A guide to digital mortgage intermediaries

A guide to digital mortgage intermediaries

A History of Online Brokers 

Traditionally when you needed a mortgage, you would go directly to the bank/building society with whom you hold your main account, and ask them what their best rate is. The more savvy buyers out there may have shopped around with the other banks/building societies for the best deal, but the options stopped there. 

As the market grew, the need for whole-of-market comparison emerged, and hence the birth of the mortgage intermediary, or ‘broker’ as they are more commonly known. Traditional brokers often partner with estate agents in order to get new customers, paying a percentage of their fee back to the estate agent when the deal completes. But where there’s a problem, or inefficiency, the market will always react. 

Digital mortgage intermediaries then started popping up around the early 2000s, their main advantage was using fintech to scour the whole of the market effectively for the best mortgage deals out there.  

Given the amount of business online mortgage intermediaries write, they are given exclusive/preferential rates and products by the lenders. We often hear the question “I’ve been a Natwest customer for 30 years, would I not get a better rate by going to them directly?” The short answer is probably no. The very best rates are typically reserved for the mortgage intermediaries who write the most business, and given brokers’ only business is mortgages you can comfortably bet they’re facilitating more mortgages than consumers.  

Why should I use an online mortgage broker rather than a traditional broker then?  

Like we mentioned earlier, traditional mortgage brokers often partner with estate agents, and not wanting to bite the hand that feeds them – the brokers have to keep the estate agents happy as well as their mortgage clients. This often means maximising the value the property is sold for, using information regarding the buyer’s income and deposit/equity in their current home.  
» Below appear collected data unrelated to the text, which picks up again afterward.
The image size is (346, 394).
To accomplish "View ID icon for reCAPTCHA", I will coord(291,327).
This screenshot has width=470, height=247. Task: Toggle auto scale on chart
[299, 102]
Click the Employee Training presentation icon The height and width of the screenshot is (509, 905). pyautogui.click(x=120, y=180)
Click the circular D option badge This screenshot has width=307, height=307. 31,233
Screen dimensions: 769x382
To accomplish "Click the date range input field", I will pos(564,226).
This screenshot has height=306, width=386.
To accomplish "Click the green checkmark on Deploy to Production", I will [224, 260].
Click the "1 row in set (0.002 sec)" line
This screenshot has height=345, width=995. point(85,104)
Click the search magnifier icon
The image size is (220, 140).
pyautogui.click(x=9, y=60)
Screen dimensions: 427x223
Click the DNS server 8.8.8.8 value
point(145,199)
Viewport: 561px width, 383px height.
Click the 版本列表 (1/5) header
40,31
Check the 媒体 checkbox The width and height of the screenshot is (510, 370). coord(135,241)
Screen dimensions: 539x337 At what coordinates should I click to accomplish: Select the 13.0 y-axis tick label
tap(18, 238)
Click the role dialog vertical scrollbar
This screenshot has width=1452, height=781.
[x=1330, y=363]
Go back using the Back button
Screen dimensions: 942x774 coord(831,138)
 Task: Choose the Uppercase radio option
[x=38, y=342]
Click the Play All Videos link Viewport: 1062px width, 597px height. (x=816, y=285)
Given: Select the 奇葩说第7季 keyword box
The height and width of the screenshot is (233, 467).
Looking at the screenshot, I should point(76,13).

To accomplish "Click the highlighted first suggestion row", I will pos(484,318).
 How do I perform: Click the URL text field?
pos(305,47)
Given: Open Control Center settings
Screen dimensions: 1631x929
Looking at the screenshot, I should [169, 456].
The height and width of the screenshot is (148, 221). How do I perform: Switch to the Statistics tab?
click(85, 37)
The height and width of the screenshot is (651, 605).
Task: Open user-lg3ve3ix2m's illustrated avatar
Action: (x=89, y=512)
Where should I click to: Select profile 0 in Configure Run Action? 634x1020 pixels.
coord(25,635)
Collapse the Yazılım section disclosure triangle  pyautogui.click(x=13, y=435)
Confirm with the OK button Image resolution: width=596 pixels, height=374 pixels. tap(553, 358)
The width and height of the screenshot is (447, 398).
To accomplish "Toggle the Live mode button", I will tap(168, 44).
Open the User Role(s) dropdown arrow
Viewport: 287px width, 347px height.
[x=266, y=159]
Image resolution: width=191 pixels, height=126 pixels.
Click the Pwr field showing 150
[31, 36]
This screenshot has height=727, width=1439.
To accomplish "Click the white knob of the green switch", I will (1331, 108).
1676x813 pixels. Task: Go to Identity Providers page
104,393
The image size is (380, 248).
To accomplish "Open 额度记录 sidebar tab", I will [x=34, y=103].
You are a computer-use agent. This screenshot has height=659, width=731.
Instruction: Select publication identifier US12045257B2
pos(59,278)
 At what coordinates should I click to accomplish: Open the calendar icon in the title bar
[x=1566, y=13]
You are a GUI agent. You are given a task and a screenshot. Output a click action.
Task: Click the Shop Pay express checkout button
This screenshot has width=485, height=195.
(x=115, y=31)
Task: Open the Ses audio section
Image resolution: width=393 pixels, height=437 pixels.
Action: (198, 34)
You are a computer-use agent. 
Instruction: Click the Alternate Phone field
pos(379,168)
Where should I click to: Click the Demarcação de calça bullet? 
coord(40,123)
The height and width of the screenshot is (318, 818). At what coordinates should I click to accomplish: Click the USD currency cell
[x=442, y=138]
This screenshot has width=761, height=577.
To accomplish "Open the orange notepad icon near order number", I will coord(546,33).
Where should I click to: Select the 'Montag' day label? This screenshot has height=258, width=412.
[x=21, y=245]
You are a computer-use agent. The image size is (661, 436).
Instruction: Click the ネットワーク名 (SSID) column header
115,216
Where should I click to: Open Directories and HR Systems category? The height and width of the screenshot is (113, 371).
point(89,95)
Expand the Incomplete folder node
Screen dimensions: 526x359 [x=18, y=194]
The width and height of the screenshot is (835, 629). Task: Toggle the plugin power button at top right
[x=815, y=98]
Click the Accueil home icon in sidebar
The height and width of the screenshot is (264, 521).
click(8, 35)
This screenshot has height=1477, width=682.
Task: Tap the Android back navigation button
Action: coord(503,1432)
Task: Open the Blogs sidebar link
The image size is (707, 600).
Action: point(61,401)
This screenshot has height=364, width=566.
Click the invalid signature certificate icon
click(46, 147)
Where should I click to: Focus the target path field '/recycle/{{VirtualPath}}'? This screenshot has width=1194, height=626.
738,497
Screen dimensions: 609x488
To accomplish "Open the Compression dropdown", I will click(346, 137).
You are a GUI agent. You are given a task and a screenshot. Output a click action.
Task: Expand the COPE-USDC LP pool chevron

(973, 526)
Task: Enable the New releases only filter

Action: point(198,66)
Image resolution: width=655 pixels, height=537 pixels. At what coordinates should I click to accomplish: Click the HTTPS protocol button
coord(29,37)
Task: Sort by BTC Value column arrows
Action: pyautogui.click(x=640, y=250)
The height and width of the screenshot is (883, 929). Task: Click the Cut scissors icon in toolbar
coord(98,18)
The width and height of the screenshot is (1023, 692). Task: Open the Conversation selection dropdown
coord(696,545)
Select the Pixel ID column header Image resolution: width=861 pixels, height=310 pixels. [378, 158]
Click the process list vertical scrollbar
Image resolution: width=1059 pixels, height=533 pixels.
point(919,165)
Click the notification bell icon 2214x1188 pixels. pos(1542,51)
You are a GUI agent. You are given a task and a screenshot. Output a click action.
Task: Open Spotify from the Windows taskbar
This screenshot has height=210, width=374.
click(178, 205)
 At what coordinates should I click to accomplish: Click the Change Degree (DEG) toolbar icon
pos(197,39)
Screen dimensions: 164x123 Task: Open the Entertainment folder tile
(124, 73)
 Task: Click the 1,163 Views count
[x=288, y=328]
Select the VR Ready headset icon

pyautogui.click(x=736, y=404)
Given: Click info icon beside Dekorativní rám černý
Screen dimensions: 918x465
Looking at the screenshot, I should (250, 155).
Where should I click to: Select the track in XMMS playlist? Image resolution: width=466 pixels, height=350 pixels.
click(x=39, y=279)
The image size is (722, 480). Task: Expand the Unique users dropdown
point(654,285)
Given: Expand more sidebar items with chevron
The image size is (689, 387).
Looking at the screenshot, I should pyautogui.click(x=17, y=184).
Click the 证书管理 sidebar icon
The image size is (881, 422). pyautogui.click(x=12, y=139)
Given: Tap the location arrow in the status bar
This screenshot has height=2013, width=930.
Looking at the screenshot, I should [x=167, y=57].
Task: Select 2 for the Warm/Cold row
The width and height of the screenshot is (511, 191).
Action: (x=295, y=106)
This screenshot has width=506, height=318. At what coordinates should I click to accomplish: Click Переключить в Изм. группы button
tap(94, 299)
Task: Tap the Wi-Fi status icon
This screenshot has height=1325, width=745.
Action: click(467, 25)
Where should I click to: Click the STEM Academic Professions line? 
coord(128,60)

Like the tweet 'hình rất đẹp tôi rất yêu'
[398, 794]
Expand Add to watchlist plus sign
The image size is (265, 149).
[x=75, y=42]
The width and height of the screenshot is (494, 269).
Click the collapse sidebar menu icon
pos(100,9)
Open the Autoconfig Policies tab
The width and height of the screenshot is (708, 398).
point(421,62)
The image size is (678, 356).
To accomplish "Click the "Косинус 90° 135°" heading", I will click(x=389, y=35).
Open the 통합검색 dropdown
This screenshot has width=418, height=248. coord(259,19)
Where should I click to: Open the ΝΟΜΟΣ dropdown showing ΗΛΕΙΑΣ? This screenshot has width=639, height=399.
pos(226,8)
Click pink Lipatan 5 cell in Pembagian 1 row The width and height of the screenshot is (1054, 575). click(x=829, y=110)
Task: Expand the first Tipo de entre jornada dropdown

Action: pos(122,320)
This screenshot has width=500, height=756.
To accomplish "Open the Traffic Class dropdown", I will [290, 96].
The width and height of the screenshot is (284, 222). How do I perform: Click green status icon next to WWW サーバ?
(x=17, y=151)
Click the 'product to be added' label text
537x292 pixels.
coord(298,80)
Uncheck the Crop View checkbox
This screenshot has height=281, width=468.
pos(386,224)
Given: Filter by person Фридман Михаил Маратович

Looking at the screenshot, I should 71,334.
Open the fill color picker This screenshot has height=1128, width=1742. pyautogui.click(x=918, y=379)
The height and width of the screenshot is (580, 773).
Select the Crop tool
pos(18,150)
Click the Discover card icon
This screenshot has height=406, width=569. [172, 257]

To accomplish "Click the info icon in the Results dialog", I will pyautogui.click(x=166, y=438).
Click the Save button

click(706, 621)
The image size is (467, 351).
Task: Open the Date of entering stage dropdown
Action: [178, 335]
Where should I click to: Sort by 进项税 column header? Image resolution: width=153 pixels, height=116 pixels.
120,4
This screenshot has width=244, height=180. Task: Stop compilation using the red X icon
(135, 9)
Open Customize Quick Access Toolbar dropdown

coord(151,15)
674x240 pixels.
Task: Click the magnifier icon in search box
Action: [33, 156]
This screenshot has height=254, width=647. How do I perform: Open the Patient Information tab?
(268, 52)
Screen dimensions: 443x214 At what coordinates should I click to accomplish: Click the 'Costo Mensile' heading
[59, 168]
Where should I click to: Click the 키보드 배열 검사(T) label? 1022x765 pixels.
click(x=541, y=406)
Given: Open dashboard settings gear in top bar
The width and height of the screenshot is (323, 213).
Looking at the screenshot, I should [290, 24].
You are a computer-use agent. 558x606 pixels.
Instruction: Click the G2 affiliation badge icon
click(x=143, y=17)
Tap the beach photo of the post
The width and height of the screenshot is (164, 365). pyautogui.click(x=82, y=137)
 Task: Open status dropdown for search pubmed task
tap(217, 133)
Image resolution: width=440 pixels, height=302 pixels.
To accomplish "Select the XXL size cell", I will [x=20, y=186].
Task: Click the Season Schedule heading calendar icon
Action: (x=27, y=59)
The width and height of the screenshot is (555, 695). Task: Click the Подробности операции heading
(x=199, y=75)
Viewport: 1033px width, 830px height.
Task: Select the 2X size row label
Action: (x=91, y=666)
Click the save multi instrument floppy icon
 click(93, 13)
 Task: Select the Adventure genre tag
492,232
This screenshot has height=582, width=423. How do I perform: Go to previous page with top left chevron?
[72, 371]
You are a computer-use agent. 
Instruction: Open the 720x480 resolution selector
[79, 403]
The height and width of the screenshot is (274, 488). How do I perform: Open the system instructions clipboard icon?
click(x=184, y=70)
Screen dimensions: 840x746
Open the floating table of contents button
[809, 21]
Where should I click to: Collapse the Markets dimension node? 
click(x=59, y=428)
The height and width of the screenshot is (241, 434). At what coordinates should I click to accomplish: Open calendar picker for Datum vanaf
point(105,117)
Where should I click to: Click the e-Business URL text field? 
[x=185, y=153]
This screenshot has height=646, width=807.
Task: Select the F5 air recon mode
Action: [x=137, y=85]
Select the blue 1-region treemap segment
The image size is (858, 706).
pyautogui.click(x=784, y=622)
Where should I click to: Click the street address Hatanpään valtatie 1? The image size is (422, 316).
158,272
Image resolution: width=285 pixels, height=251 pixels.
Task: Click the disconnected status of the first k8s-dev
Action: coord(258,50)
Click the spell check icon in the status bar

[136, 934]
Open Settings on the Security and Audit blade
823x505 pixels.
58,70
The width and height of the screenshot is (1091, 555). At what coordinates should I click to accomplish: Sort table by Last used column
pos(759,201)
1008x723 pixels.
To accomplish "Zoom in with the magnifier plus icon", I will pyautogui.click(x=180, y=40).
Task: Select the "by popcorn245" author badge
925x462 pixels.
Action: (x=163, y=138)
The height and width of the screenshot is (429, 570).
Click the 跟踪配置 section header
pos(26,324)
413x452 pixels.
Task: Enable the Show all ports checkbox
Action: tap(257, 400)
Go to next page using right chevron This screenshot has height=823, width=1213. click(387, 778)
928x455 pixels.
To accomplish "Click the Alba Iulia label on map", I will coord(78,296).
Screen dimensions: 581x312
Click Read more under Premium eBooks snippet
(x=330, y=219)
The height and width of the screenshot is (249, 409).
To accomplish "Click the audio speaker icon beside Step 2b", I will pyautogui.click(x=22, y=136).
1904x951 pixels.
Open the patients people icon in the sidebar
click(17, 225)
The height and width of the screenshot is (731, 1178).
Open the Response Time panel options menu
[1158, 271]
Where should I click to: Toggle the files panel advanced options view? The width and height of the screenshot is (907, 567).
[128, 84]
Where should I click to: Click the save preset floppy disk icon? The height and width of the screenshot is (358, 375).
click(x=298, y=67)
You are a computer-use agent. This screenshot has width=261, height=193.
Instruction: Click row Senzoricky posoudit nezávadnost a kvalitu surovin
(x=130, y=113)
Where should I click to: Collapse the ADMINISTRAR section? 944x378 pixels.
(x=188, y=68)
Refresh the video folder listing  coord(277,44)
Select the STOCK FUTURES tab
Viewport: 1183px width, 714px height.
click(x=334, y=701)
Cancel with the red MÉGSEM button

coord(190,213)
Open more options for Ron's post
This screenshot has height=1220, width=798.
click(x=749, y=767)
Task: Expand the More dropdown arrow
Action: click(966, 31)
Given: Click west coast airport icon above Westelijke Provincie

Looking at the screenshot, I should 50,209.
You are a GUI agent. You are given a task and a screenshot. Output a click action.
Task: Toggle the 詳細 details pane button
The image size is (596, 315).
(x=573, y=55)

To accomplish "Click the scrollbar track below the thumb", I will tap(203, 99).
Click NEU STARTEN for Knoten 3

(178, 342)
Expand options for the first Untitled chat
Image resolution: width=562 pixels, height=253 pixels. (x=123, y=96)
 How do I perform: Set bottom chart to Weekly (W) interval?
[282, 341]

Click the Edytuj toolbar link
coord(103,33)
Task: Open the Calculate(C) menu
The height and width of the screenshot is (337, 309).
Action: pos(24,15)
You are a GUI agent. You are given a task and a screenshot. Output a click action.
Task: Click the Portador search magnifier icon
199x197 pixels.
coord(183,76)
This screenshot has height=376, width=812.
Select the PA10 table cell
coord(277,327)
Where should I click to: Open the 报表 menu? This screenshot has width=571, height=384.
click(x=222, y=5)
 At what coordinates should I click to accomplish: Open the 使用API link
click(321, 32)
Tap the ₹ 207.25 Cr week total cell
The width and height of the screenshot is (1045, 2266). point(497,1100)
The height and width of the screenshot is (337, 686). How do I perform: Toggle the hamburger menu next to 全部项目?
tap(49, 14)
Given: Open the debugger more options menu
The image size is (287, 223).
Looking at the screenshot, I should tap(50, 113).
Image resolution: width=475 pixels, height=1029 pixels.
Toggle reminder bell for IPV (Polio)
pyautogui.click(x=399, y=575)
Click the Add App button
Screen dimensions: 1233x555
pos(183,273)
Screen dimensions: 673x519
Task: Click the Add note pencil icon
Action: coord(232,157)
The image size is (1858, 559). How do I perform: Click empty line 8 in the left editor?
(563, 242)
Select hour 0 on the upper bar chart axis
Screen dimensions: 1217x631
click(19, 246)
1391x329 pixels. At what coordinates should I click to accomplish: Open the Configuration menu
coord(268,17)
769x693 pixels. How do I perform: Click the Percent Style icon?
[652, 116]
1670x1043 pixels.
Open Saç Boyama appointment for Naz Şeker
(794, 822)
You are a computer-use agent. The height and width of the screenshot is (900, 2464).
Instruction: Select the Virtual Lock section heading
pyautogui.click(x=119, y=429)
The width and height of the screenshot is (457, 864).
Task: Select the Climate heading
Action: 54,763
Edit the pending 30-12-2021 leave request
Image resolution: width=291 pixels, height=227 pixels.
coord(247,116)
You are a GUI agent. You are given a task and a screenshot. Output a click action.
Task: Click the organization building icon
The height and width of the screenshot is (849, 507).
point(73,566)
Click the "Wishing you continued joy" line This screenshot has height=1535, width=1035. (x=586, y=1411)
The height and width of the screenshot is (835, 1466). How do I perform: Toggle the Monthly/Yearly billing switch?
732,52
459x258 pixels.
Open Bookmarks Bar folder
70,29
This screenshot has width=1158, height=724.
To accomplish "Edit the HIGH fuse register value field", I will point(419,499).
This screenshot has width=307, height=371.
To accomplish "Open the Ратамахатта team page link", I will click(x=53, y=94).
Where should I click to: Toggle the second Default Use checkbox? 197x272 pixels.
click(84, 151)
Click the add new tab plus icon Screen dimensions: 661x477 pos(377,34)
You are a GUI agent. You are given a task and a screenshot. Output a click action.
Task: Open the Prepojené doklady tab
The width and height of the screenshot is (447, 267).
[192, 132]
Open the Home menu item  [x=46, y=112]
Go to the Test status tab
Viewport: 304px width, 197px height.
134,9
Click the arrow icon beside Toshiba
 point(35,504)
An online broker, such as Mortgagez, is on the buyer’s side. We are here to help you get the mortgage for the home of your dreams, at the very best rate. As well as being on your side, Mortgagez is a fee-free service when you go via our portal, as we are paid by the lender, so you don’t pay a penny to us. Most traditional mortgage brokers will charge a fee of around £500 for their services, a cost you can undoubtedly do without during what’s already an expensive process.  

The advantages of switching to an online broker are now extremely obvious. It’s quicker and cheaper, though with the inevitable advancement of the industry this has presented the further question of – just how much do I want to digitise?  

Some companies first intended to fully automate the entire mortgage process using artificial intelligence, with consumers being able to obtain a mortgage without ever having to speak to anyone, neither on the phone nor in person.  

Ultimately it is down to personal preference as to how much you’d like to automate the mortgage application process, ranging from 100% automated to 100% old-school and anything in between. At Mortgagez, we use a blended hybrid model – using the latest FinTech to scour the whole-of-market for the very best deals, whilst still using fully qualified mortgage advisers you can actually speak to. Buying a home is probably the biggest expense and financial commitment most of us will ever make and we believe in giving our customers the chance to get the guidance of an expert before making that decision. 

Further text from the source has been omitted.